** Records to use **
----

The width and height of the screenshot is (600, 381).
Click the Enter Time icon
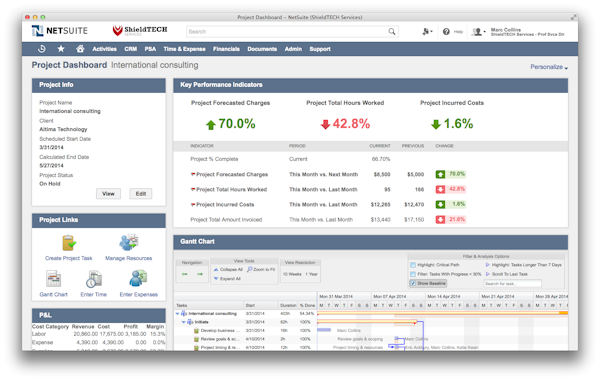(x=94, y=279)
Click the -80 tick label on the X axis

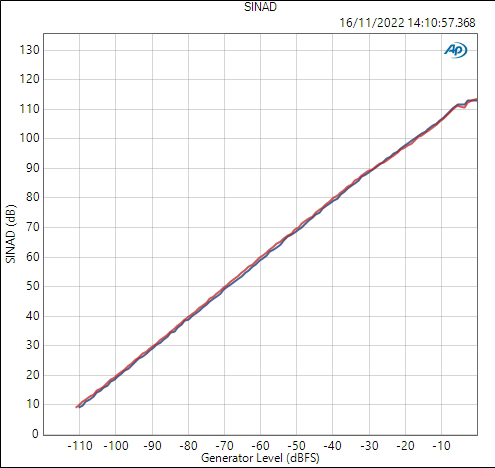coord(188,446)
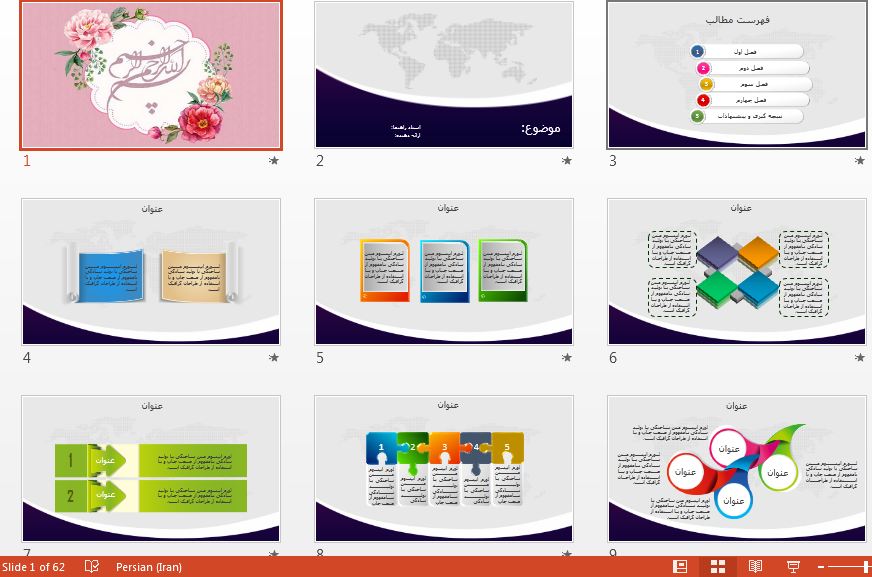Image resolution: width=872 pixels, height=577 pixels.
Task: Select slide 6 with colored 3D blocks
Action: pyautogui.click(x=737, y=271)

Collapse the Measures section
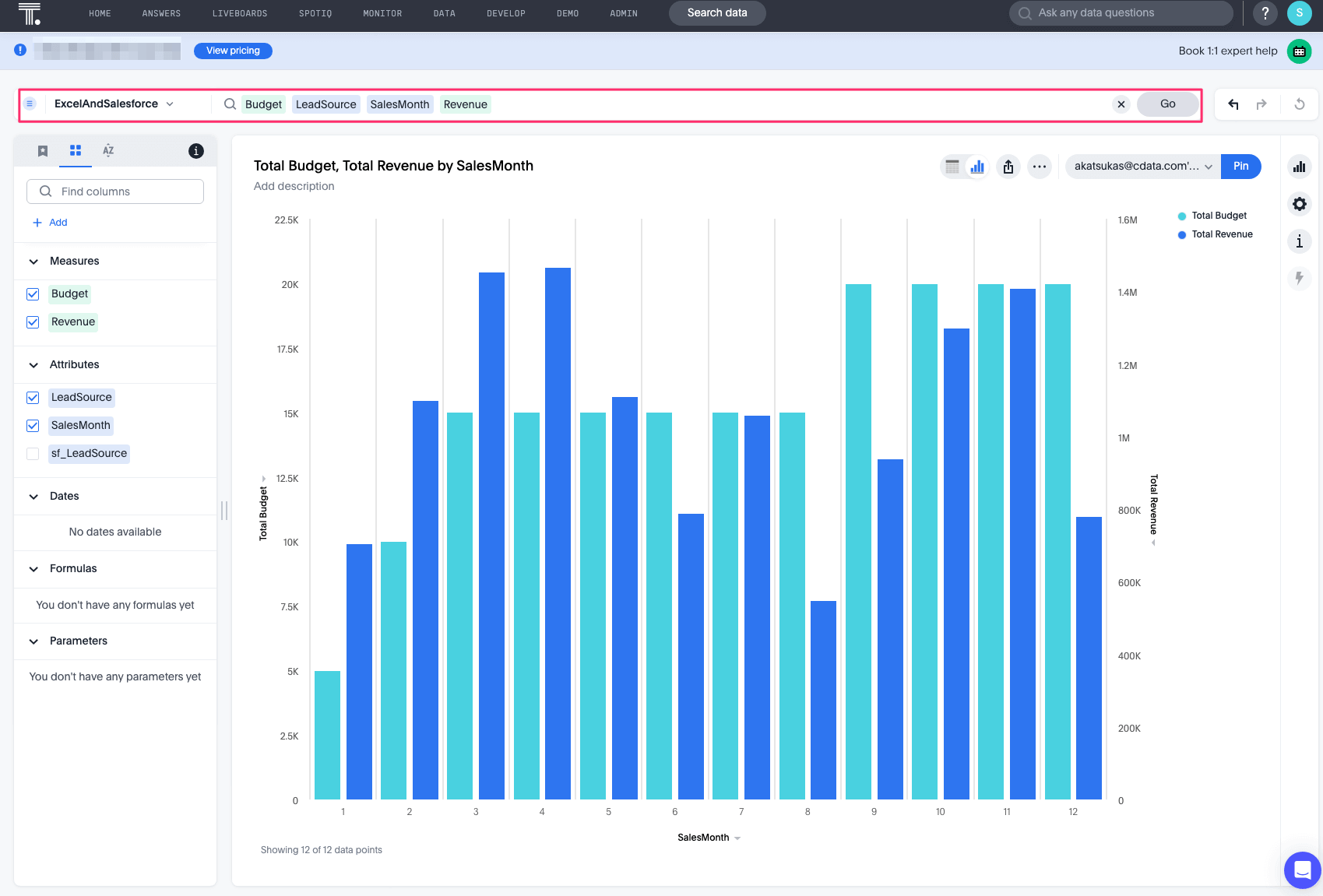(x=33, y=262)
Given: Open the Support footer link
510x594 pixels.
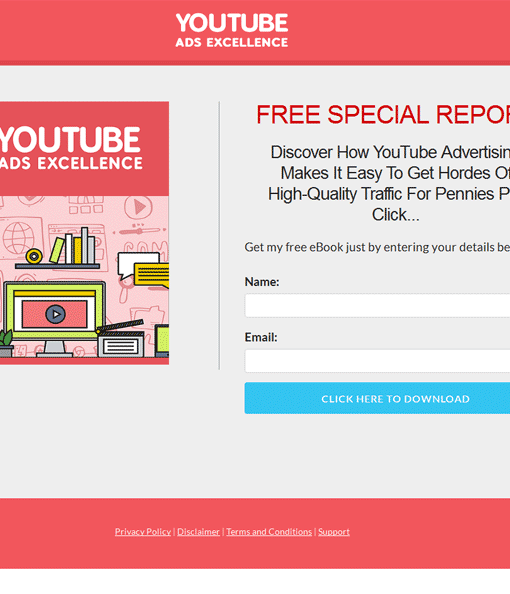Looking at the screenshot, I should [334, 531].
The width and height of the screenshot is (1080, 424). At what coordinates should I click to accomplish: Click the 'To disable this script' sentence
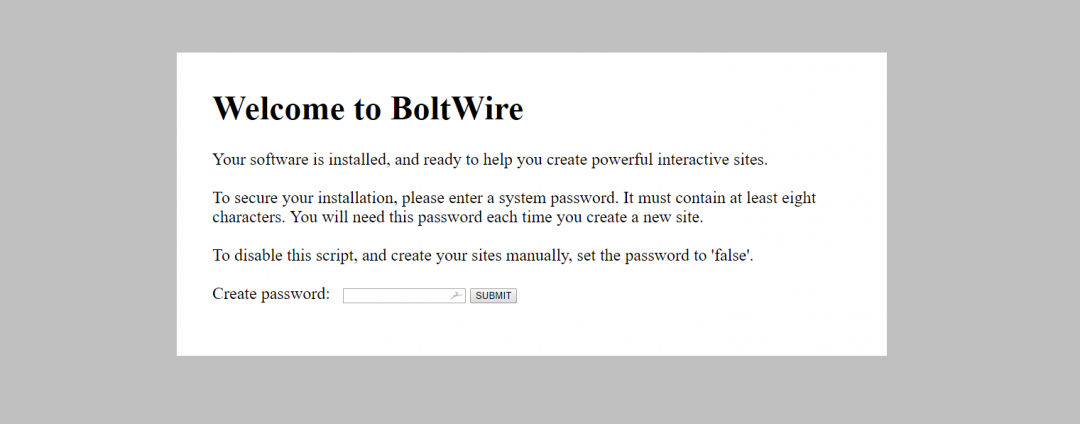coord(483,256)
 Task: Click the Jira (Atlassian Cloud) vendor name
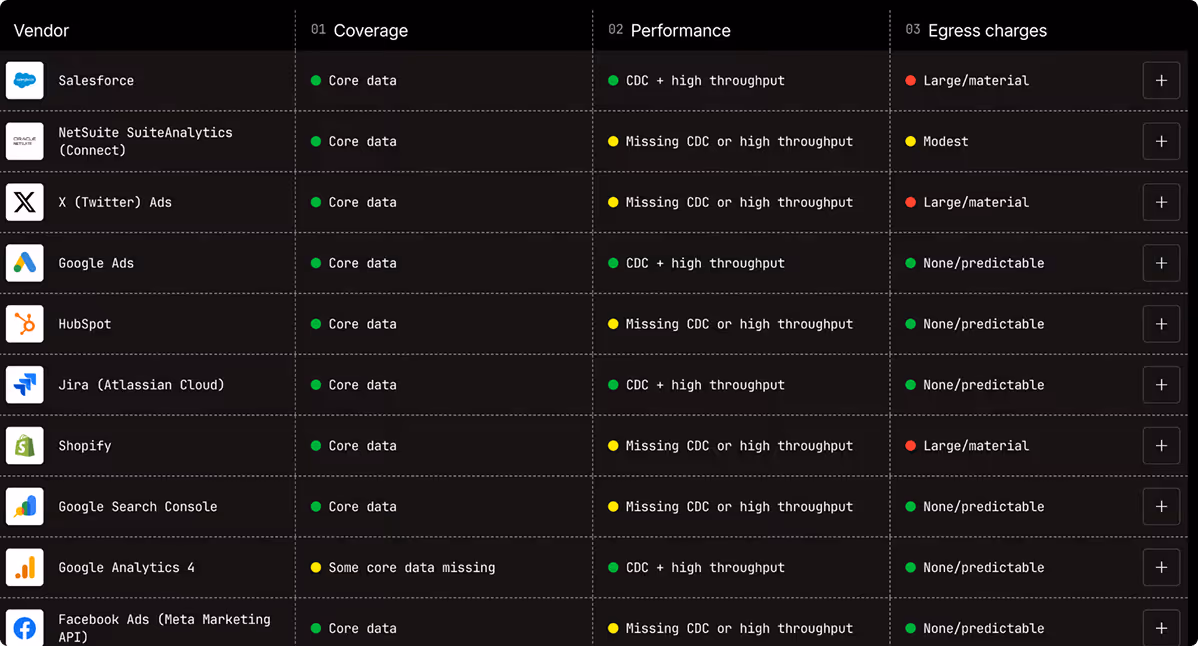pos(141,385)
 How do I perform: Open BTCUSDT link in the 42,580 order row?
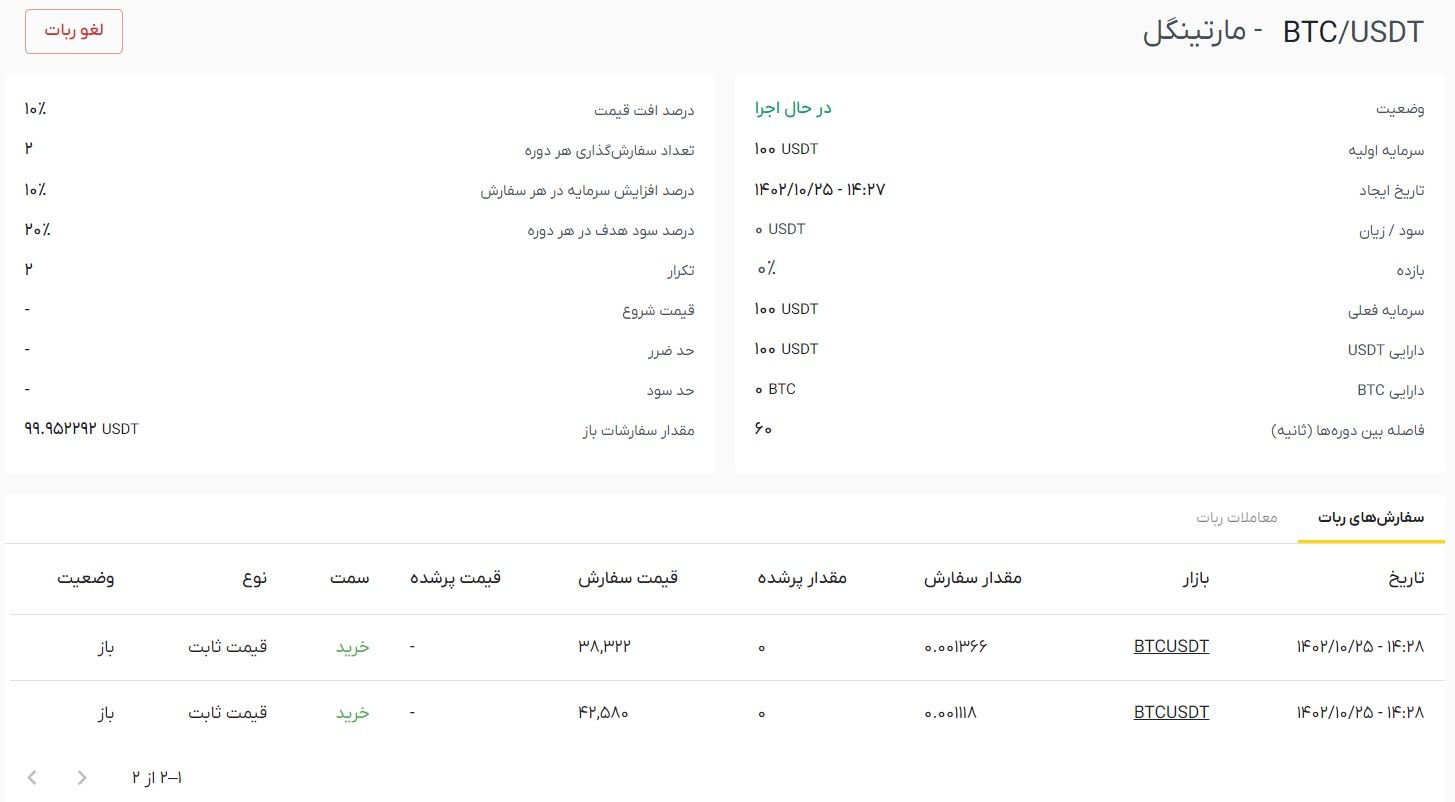pos(1171,712)
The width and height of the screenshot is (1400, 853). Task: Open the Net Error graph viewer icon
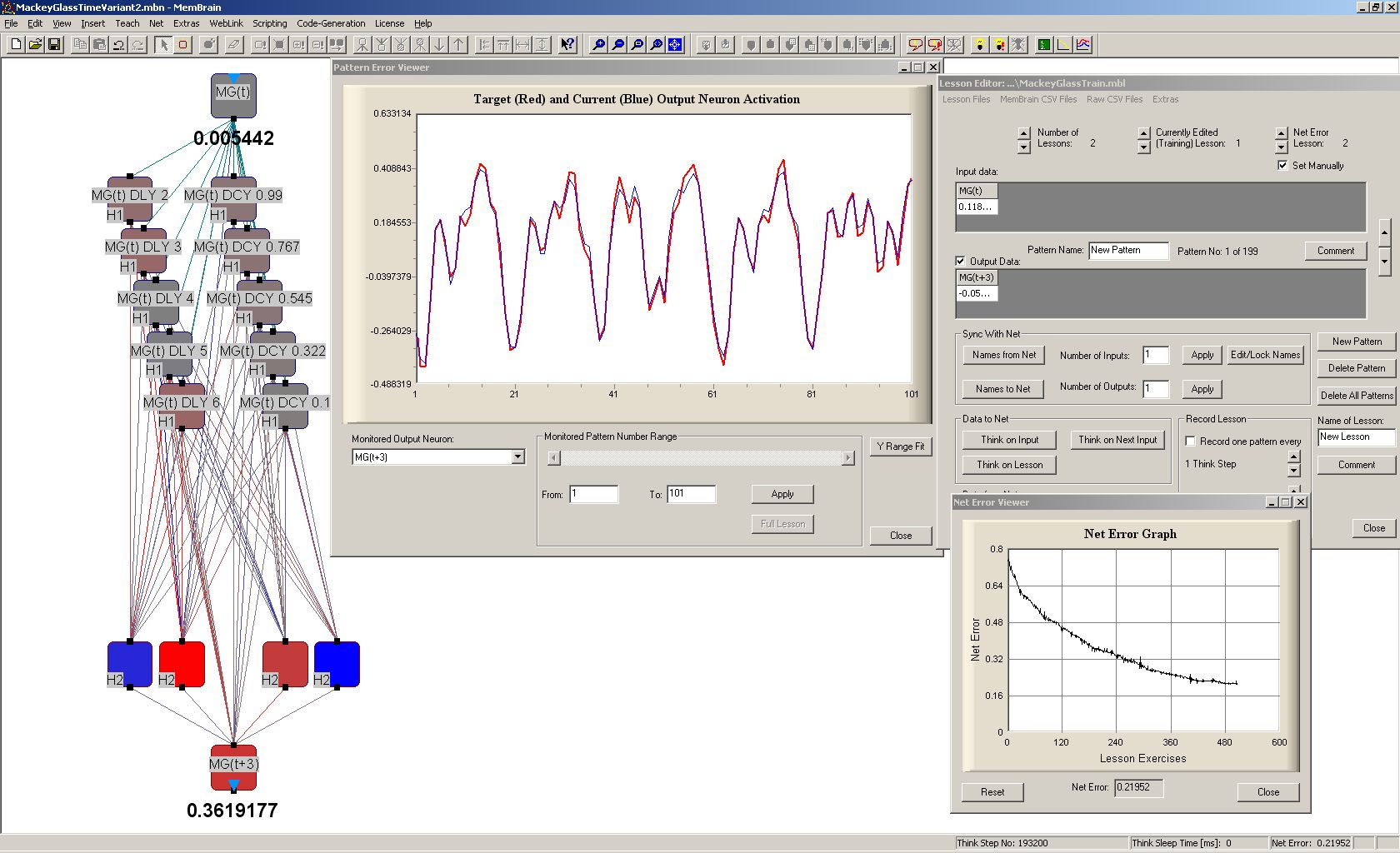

----

** Task item **
Reproduce word for word only the lines between the line containing "Given: Open the Support footer link" and the end of the listing above, both included, and drop any pictures.

** Problem solution **
Given: Open the Support footer link
510x594 pixels.
Looking at the screenshot, I should [334, 531].
The width and height of the screenshot is (1080, 424). At what coordinates should I click to accomplish: Click the 'To disable this script' sentence
coord(483,256)
 Task: Click the Jira (Atlassian Cloud) vendor name
pos(141,385)
 How do I perform: Open BTCUSDT link in the 42,580 order row?
pos(1171,712)
The width and height of the screenshot is (1400, 853). Task: Open the Net Error graph viewer icon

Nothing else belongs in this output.